One personal highlight was hearing how Knapp explains her shifting understanding of faith to people from the conservative community to which she used to belong. People have asked her, “Don’t you believe in the Bible?” Over time, she’s come to embrace the Wesleyan quadrilateral: we understand God and the world through scripture, but also through tradition and reason and experience. Unlike the biblical hermeneutic of her past, the quadrilateral allows her to continue in her faith and her exploration of the Bible but in conversation with her experiences and in light of her need to be treated with dignity.
As a Methodist, I’m delighted anytime something Wesleyan pops up in unexpected places, and the quadrilateral is my go-to theological tool. But my delight is undermined by the fact that my denomination’s official stance doesn’t echo Knapp’s. United Methodist clergy are prohibited from conducting or blessing same-sex marriages and civil unions, from allowing others to do so in our churches, or from being part of such a union ourselves.
There’s good news, though, for LGBTQ Methodists and their allies. Clergy are increasingly willing to take the risk of publicly officiating same-sex unions. The stakes are high; clergy can lose their standing and their livelihood. But while we used to speak of such risks with analogies to civil disobedience, the discourse has changed. The call is now to “biblical obedience.” Reconciling Ministries and others are at work reclaiming the biblical tradition as a call to wholeness and reconciliation—and the gospel as the promise of welcome and love for the marginalized.
I had lunch with a seminary student the other day, and we discussed preaching on controversial topics. In his teaching parish, it is well understood that one cannot be a Christian and advocate the exclusion of LGBTQ persons; he, however, grew up in a faithful, biblically literate congregation that did just that. How can he come out as an ally to those he loves from home?
I counseled him to consider two things. First: never preach anything you wouldn’t say to your gay friends. Even if you’re not going to come out as an ally right now, don’t actively hurt the people you love. Second: think about coming out in other ways first. Come out as someone with a less literal hermeneutic, as someone with a Christology that’s not just about atonement, as someone who believes humans are not entirely depraved and can do—and be—good.
My current ministry setting is not a UM church, and I’d run into more trouble here if I wasn’t an LGBT ally. We hosted Knapp. We’re beginning a yearlong celebration of gay composer Benjamin Britten. Coming out as an ally at the U. of C. is not a risky thing for me.

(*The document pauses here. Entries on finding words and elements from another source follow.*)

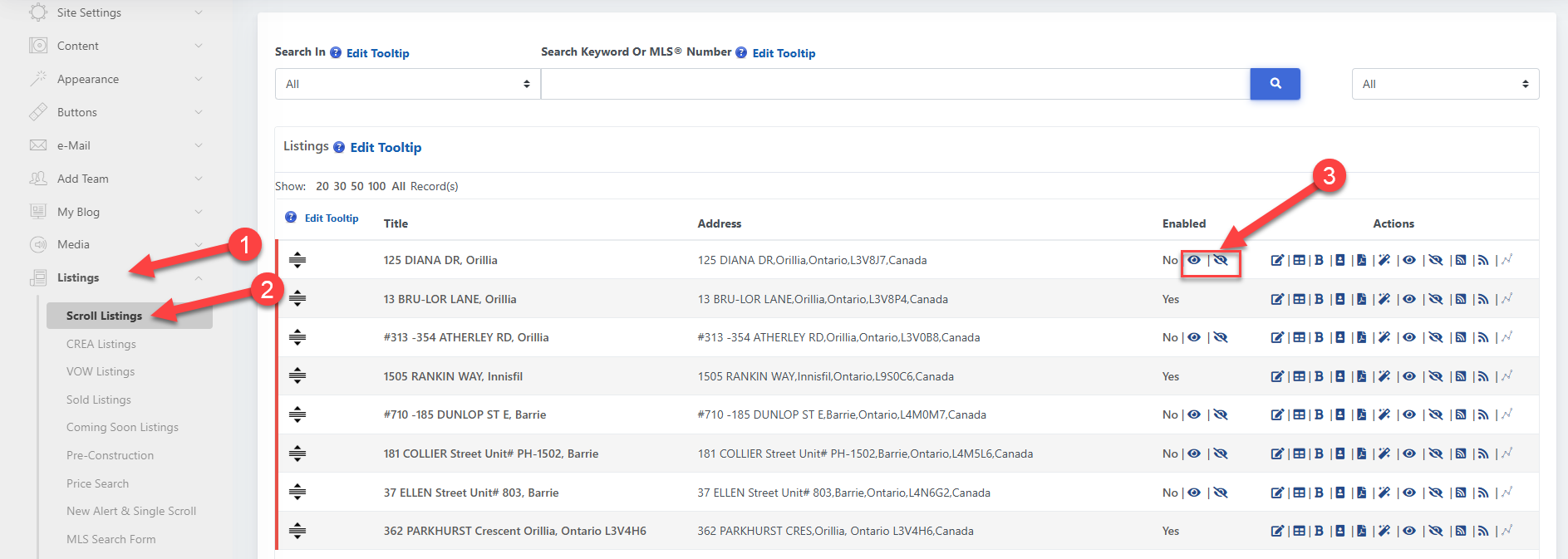Image resolution: width=1568 pixels, height=559 pixels.
Task: Click the square RSS icon for 362 PARKHURST Crescent
Action: 1461,531
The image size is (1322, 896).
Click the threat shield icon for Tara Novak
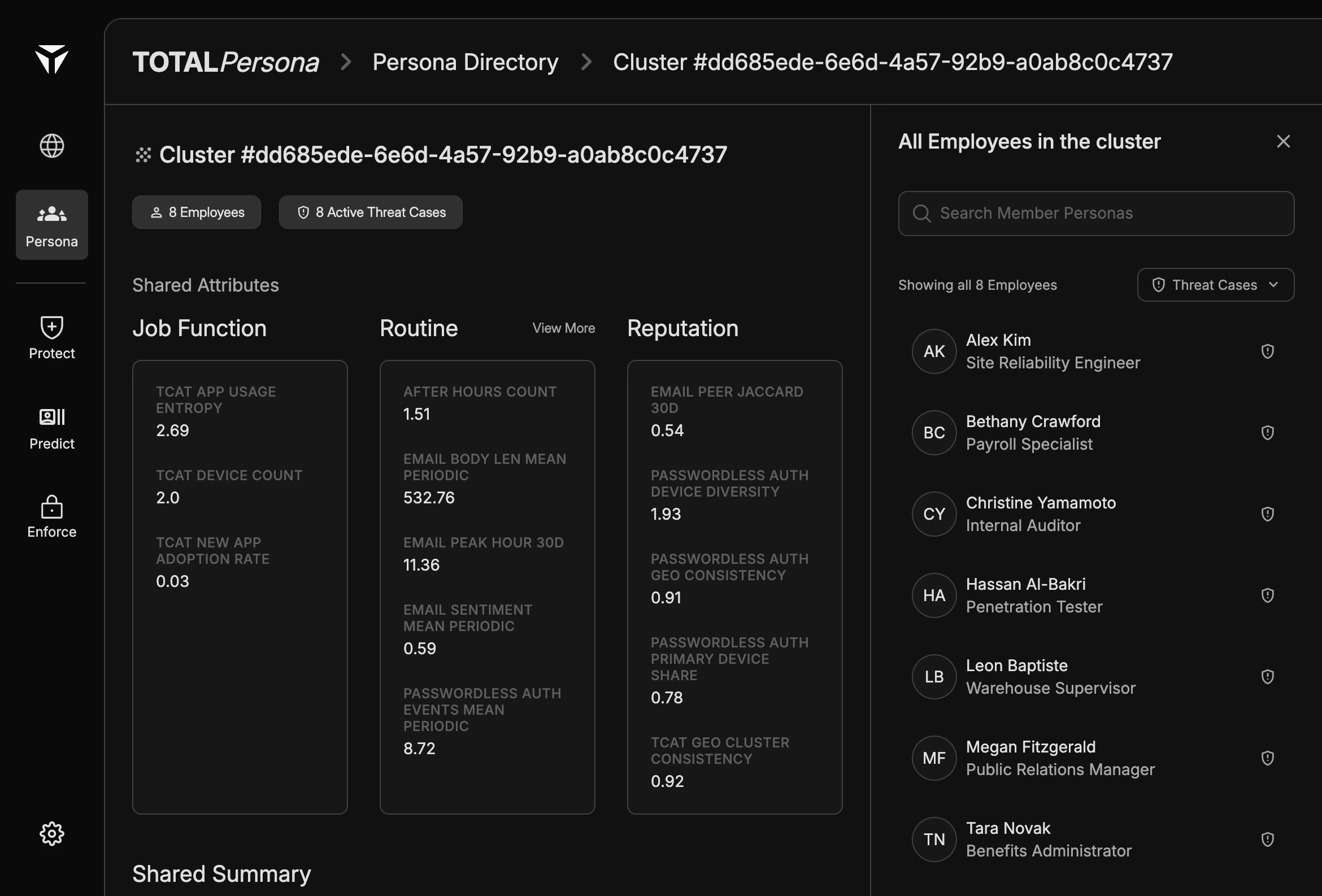click(1267, 840)
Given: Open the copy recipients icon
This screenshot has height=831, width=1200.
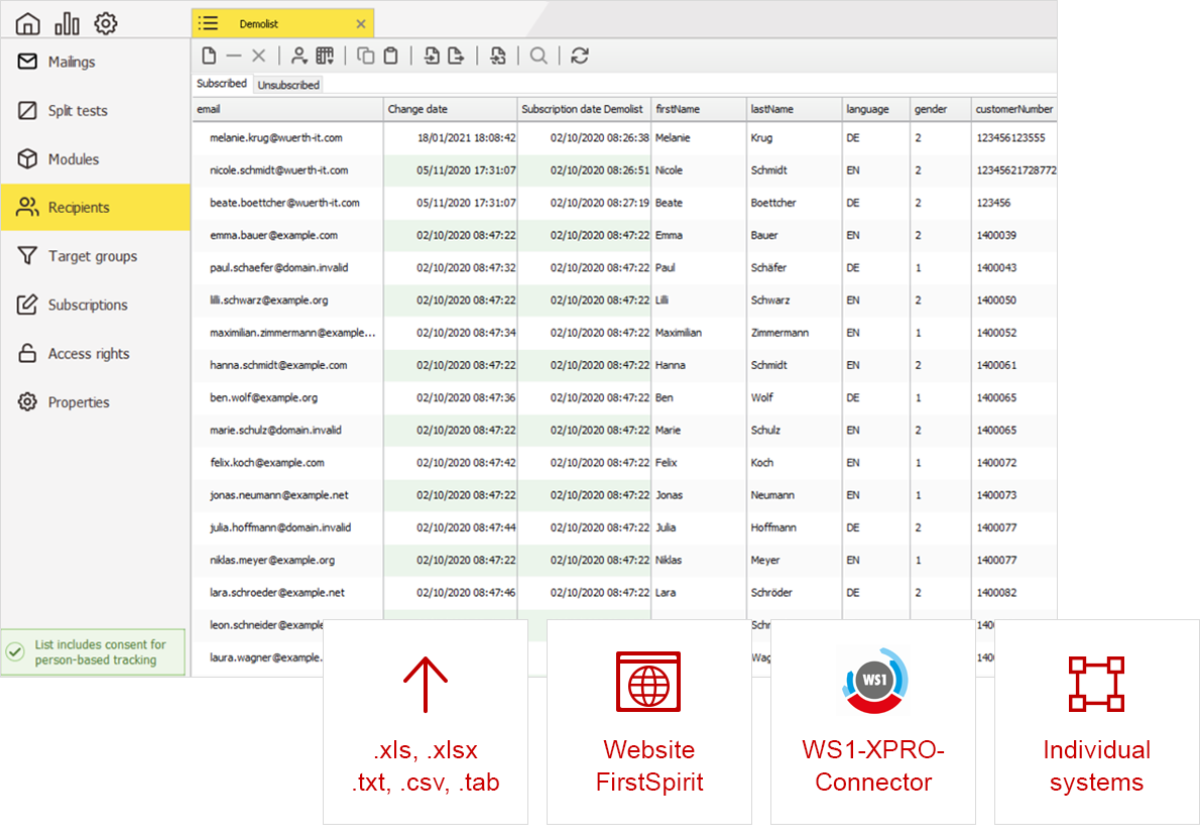Looking at the screenshot, I should pos(366,56).
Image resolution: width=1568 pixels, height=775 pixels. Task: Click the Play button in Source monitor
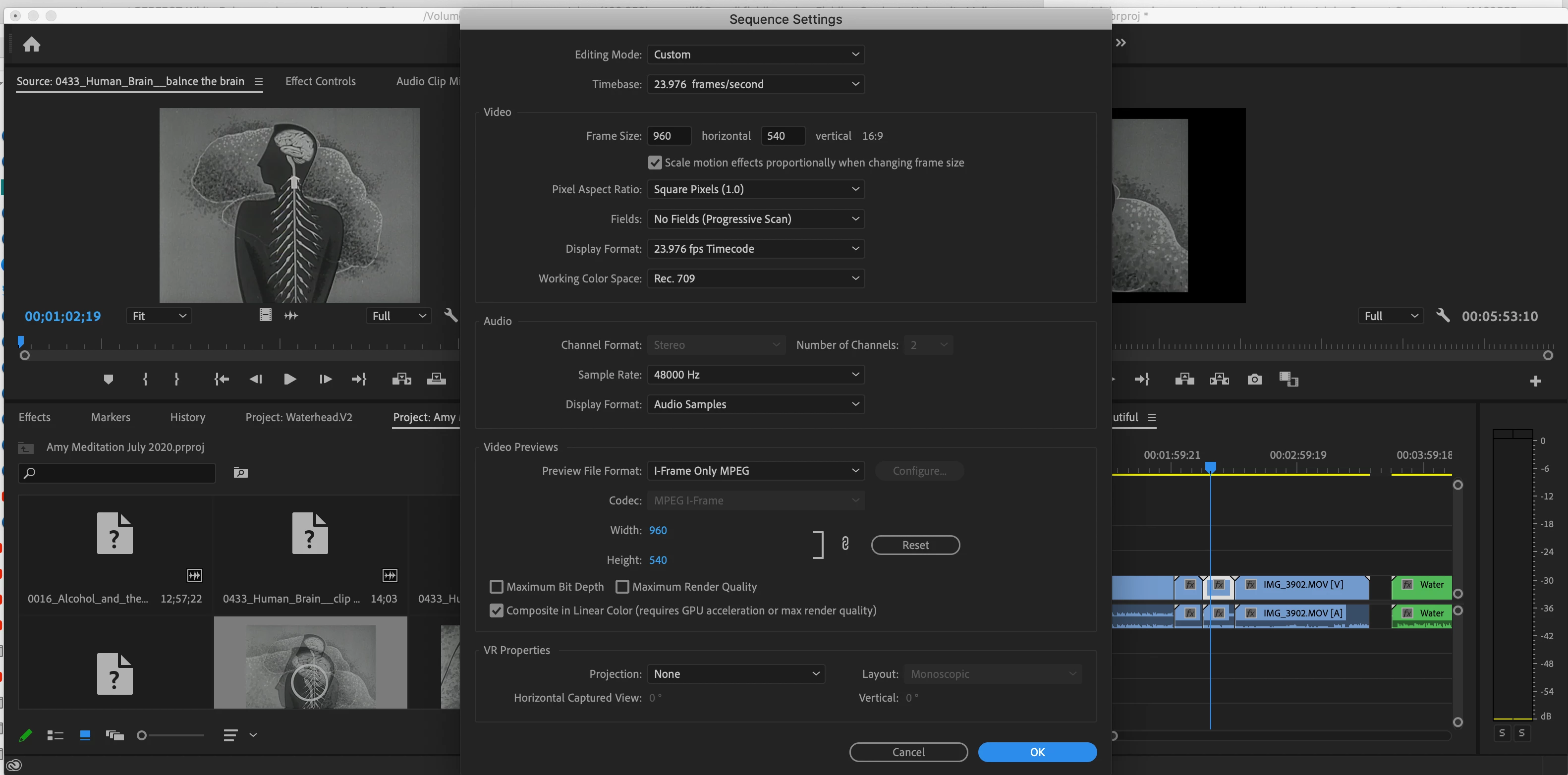click(290, 379)
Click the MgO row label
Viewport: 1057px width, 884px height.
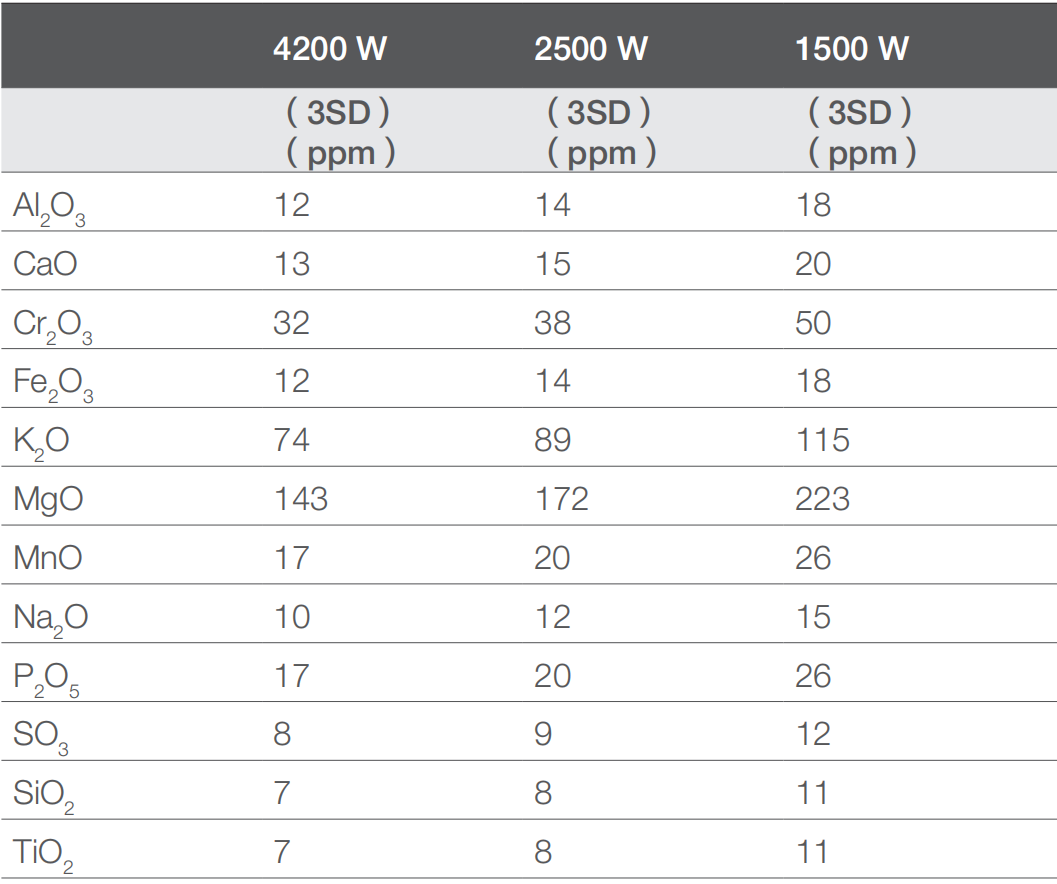(48, 499)
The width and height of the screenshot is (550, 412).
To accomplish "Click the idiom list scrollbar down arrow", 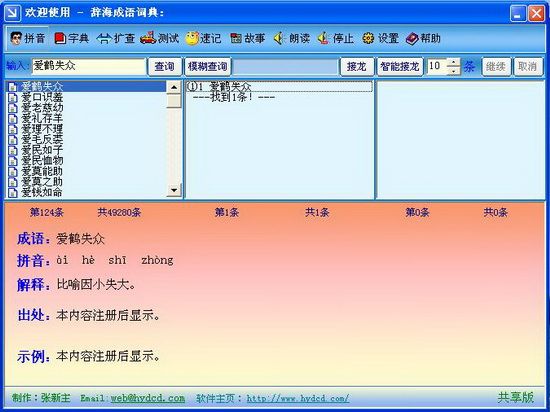I will [174, 190].
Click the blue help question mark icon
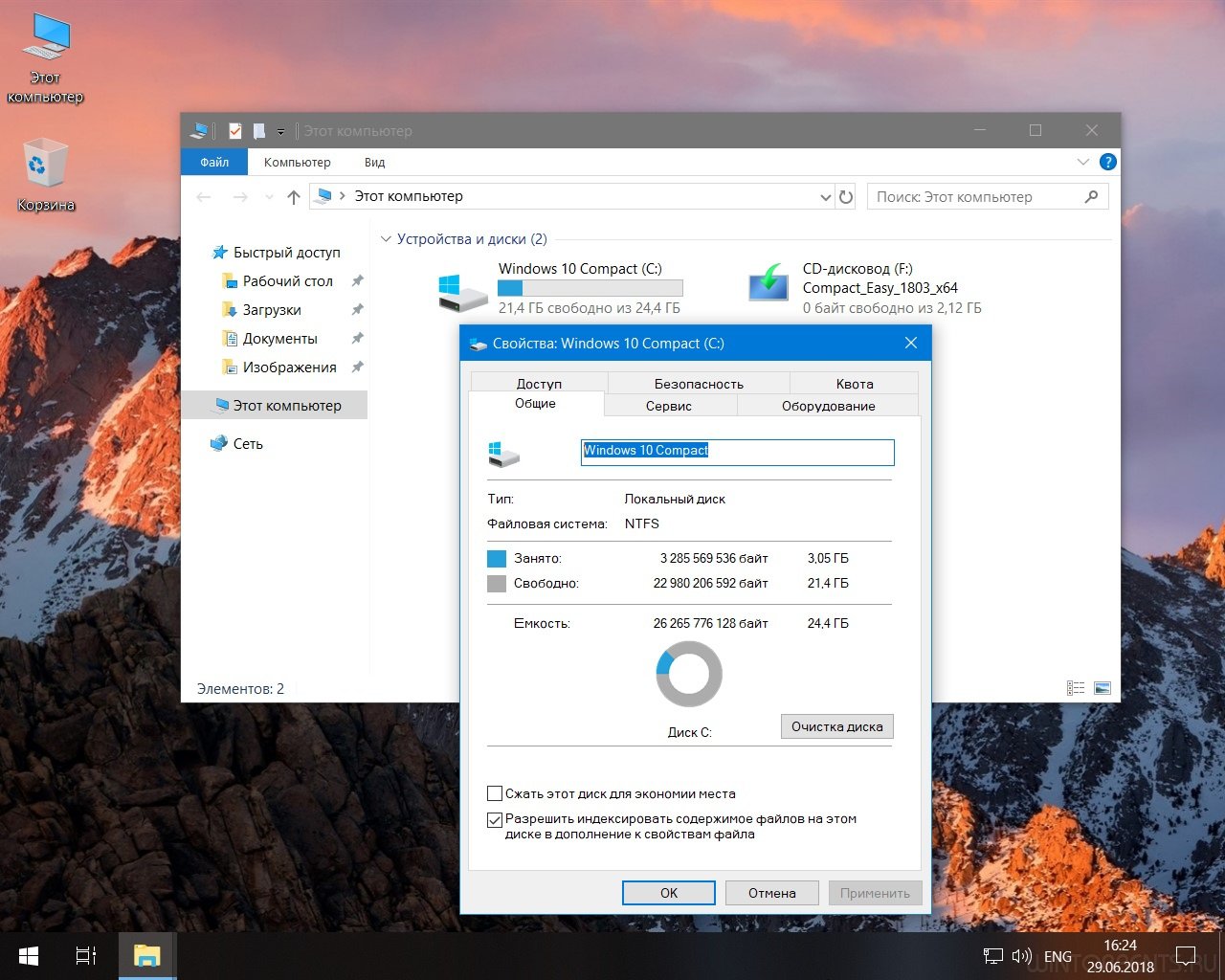Viewport: 1225px width, 980px height. [x=1107, y=162]
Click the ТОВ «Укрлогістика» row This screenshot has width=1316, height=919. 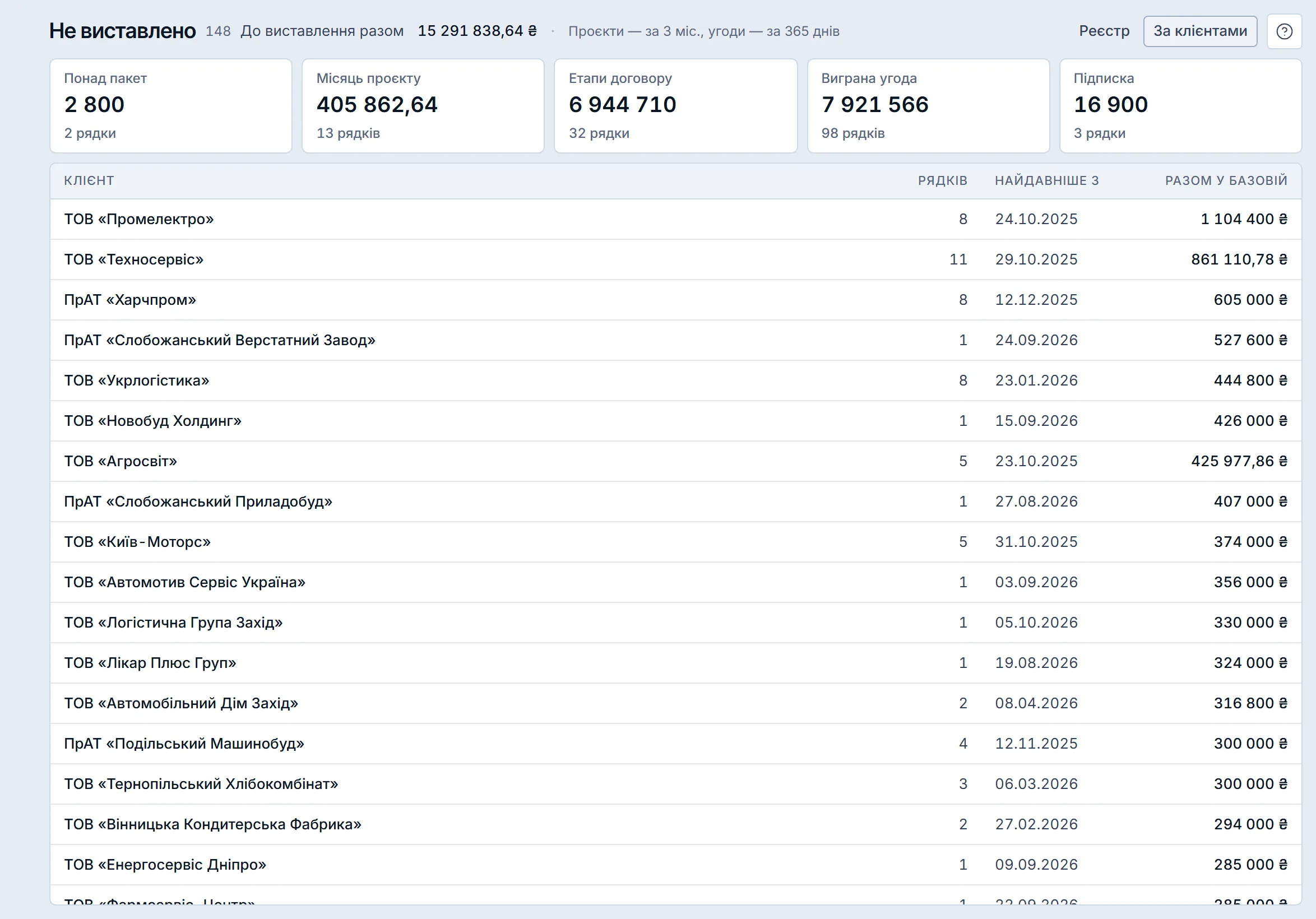click(x=676, y=380)
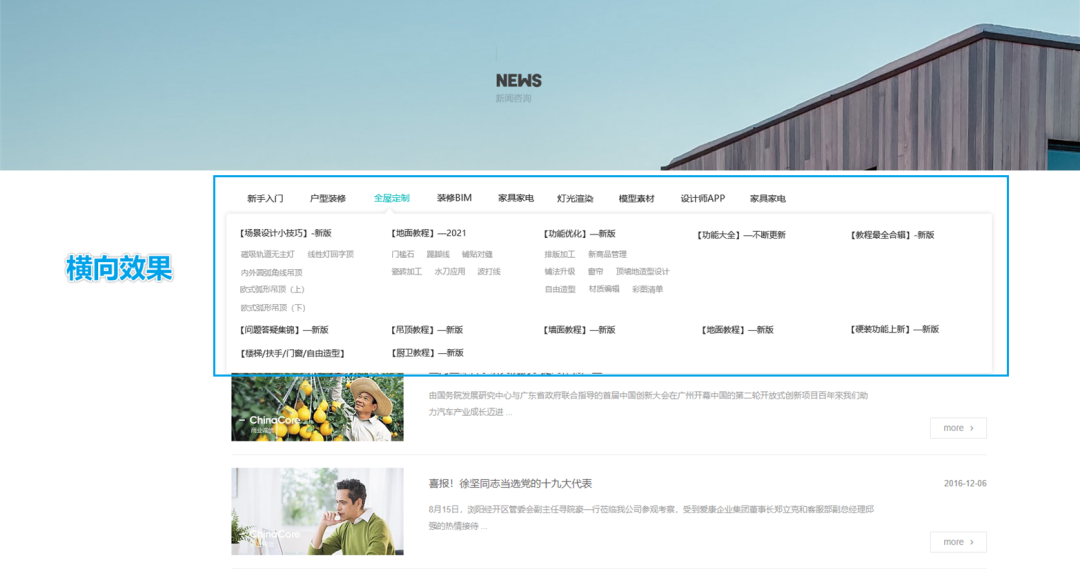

But there are other things that are risky to come out and say. This week, in a pulpit funded by modern history’s richest man, I’ll come out as a supporter of the Affordable Care Act and an angry opponent of the government shutdown hurting millions of low-income children. We’ll see how that goes over. As the Op-Ed Project tweeted earlier this week: "If you say things of consequence, there may be consequences. The alternative is to be inconsequential."
It doesn’t always feel wise or prudent to come out in support of things of consequence. It may feel like picking a fight. But I’m increasingly convinced that Jesus would rather we be foolishly brave than timidly refuse to speak the truth of the stories we’ve heard and the Gospel we’ve seen.